#### [Task objective]
Every line below that holds the string "computer" should be copied.

# # # # #

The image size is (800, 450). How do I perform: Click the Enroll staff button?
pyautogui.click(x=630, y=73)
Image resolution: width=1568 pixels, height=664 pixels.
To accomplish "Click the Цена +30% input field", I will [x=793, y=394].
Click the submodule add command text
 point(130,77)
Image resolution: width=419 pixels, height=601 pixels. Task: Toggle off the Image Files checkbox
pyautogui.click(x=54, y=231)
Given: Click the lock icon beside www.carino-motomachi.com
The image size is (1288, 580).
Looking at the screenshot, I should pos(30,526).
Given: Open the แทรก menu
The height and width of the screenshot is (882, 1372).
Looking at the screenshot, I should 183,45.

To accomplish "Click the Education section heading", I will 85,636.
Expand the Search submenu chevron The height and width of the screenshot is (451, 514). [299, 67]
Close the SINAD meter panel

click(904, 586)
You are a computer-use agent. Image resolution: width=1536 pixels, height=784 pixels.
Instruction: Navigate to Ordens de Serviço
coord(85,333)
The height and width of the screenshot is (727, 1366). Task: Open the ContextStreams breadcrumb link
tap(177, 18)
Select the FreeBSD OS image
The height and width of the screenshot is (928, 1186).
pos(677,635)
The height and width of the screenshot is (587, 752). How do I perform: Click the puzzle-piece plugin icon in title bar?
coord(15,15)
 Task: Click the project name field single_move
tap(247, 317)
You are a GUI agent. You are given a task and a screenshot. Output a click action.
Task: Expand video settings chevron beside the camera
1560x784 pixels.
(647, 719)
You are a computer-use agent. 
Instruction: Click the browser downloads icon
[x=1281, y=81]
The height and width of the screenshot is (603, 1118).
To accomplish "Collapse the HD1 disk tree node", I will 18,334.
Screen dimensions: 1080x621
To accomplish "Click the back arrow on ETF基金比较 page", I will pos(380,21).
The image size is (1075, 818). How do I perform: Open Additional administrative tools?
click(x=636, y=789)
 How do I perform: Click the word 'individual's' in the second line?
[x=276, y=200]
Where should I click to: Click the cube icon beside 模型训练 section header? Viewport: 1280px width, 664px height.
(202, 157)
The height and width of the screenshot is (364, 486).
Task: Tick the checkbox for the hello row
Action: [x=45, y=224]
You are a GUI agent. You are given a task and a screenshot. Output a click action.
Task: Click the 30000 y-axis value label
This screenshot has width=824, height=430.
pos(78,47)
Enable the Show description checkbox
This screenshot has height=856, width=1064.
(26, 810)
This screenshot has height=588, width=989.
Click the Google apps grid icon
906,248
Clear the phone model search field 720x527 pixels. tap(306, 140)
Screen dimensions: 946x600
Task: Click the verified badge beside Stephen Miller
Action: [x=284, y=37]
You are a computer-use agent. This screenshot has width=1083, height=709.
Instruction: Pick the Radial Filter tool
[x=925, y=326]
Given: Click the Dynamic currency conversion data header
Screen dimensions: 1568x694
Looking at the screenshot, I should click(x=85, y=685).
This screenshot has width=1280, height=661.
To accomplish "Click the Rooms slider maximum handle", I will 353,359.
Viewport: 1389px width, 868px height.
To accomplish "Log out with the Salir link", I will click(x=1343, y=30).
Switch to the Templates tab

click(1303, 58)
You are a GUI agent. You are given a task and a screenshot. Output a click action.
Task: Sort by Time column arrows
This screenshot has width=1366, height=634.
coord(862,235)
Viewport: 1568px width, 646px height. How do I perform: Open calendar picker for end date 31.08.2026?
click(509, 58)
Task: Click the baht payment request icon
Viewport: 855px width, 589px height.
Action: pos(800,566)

# # # # #

#### [Solution for this task]
You are a computer-use agent. Image resolution: width=1536 pixels, height=784 pixels.
You are a computer-use agent. 
You are a computer-use agent. This screenshot has width=1083, height=709.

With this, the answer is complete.